Mature tumoroids recapitulate clinically relevant drug response through extended 3D culture in PDAC

BackgroundDrug responses in pancreatic ductal adenocarcinoma (PDAC) vary sharply across in vitro culture formats, but most 2D-3D comparisons conflate microenvironmental cues with time-dependent cellular adaptation. As a result, conventional assays frequently overestimate drug efficacy and poorly reflect clinical pharmacology. Main findingsWe profiled MiaPaCa-2, PANC-1, and CFPAC-1 grown in an extracellular-matrix (ECM) hydrogel for 1-12 days, defining extended 3D cultures ([&ge;]10 days) as mature tumoroids, and quantified 72 h drug responses to a multi-class oncology panel using growth-rate (GR) metrics to normalize for proliferation across formats and durations. Prolonged 3D pre-culture induced broad tolerance, with typical 10-100x reductions in sensitivity to standards of care (5-fluorouracil, SN38, oxaliplatin, gemcitabine, paclitaxel), following a reproducible susceptibility hierarchy (MiaPaCa-2 > PANC-1 > CFPAC-1) after GR correction. In mature tumoroids, GR values closely approximated clinically observed plasma exposures (e.g., within <4x for 5-FU and <0.5x for gemcitabine), whereas 2D and short-term organoid assays markedly underestimated resistance, often by >100x, thereby overstating drug activity.

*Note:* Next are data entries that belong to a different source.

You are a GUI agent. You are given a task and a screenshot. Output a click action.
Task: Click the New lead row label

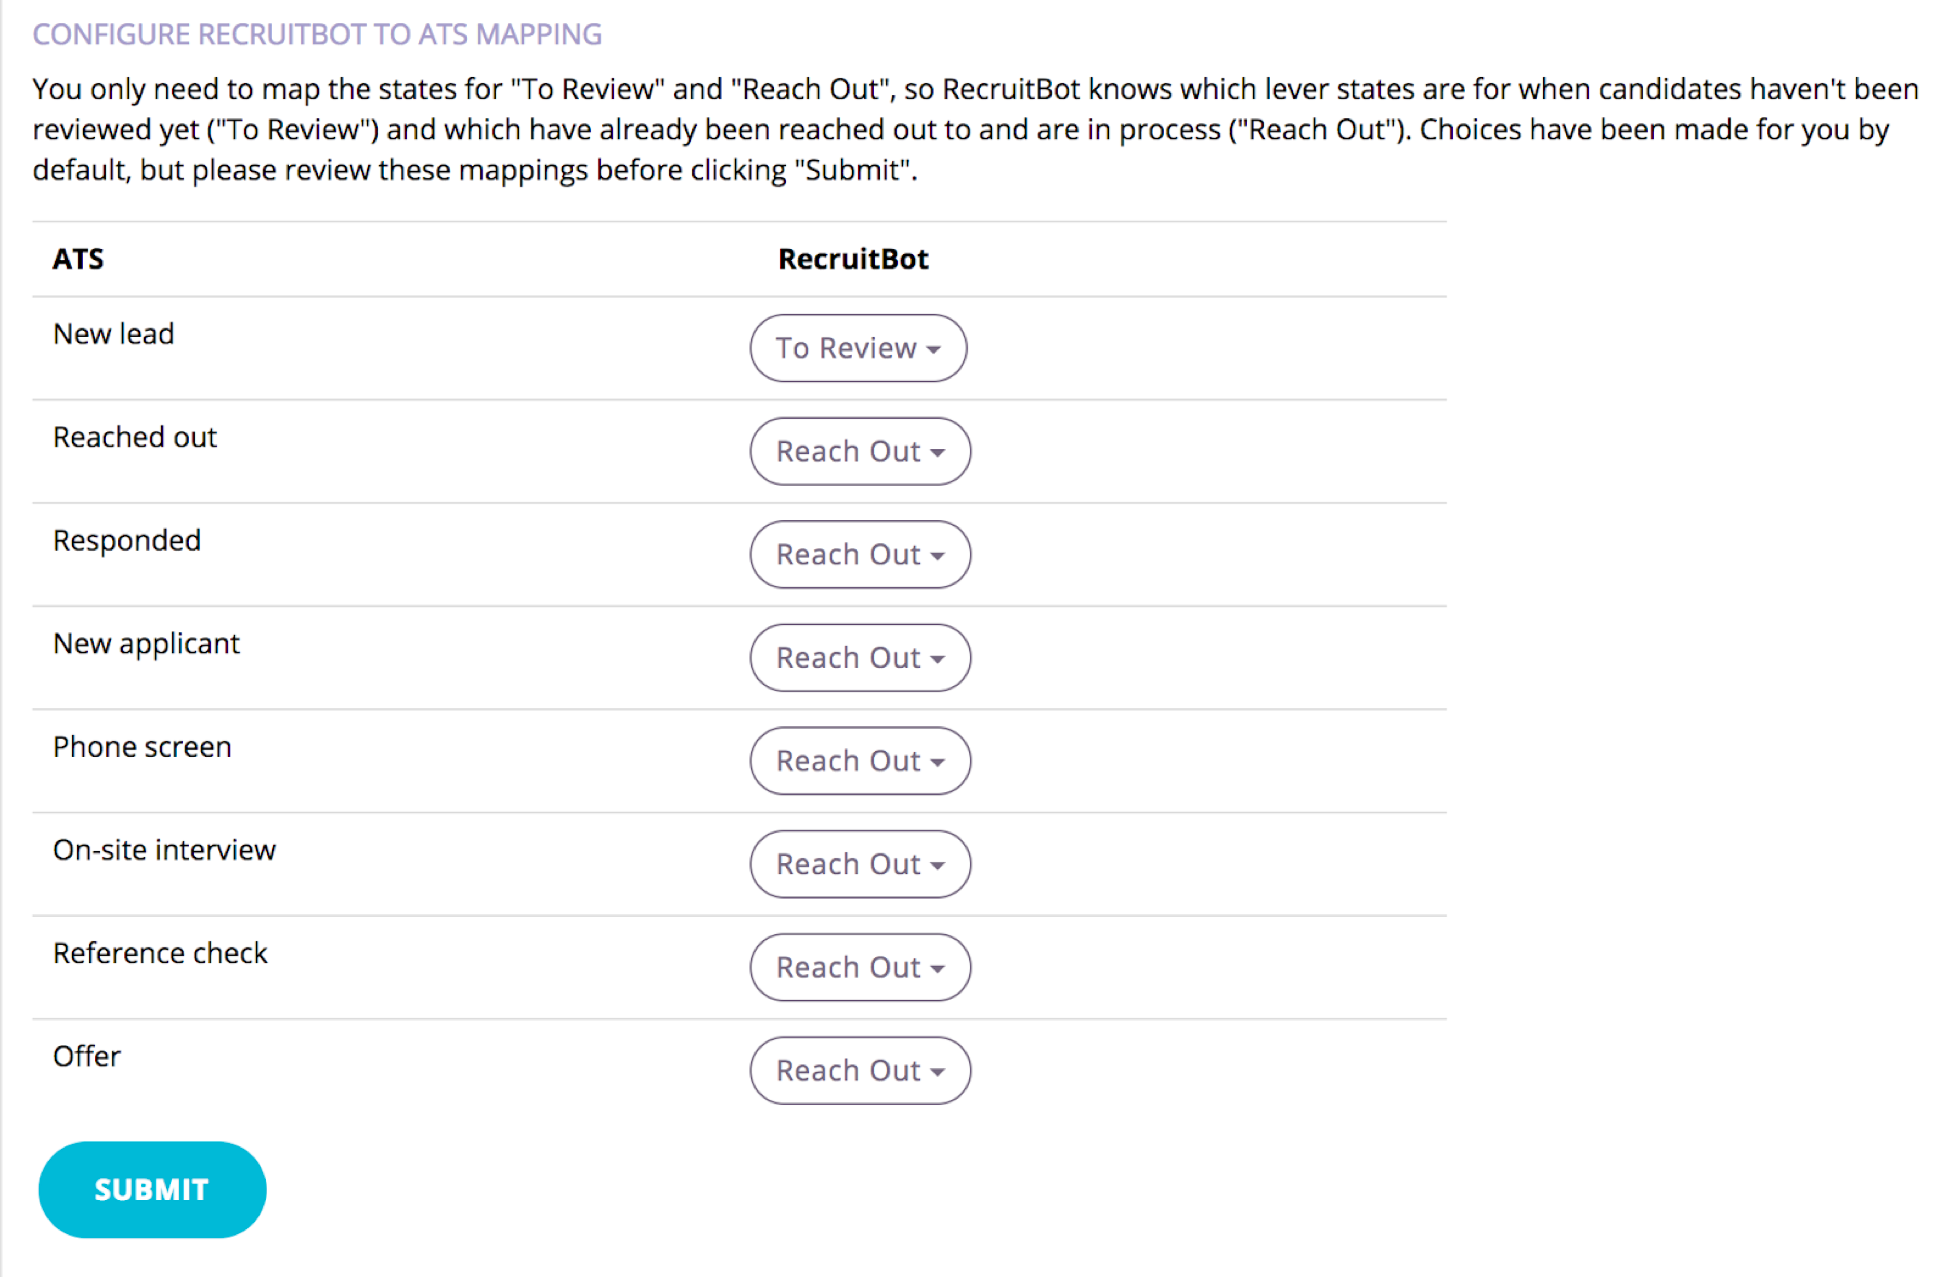click(113, 333)
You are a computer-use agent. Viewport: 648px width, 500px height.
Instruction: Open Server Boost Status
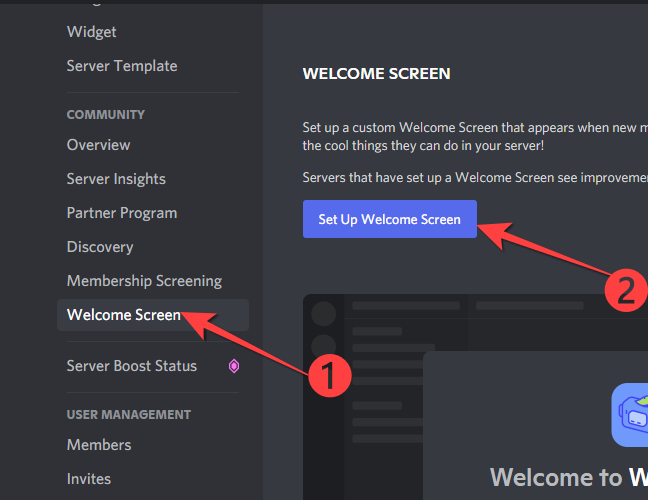click(x=132, y=366)
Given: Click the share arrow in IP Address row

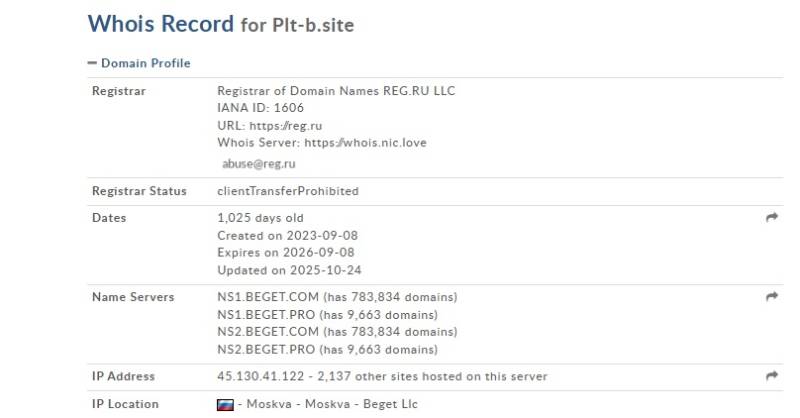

Notably, CFPAC-1 exhibited increased sensitivity to SN38 and trametinib under mature-organoid conditions, demonstrating that microenvironmental conditioning can invert responses for selected mechanisms. Transcriptomic profiling revealed coordinated up-regulation of multiple ABC transporters with extended 3D residence, tracking resistance phenotypes across lines and implicating transporter-linked tolerance programs. SignificanceTogether, these data identify time-in-3D and the emergence of mature tumoroids as dominant, previously under-controlled determinants of PDAC pharmacology that both induce tolerance and unmask context-dependent vulnerabilities. We propose incorporating both short-term and mature-tumoroid screening arms into preclinical workflows, reporting pre-culture duration alongside GR-normalized effect sizes, and leveraging transporter-informed biomarkers to guide regimen prioritization and sequencing. This framework enhances physiological relevance, reproducibility, and translational fidelity in PDAC drug discovery.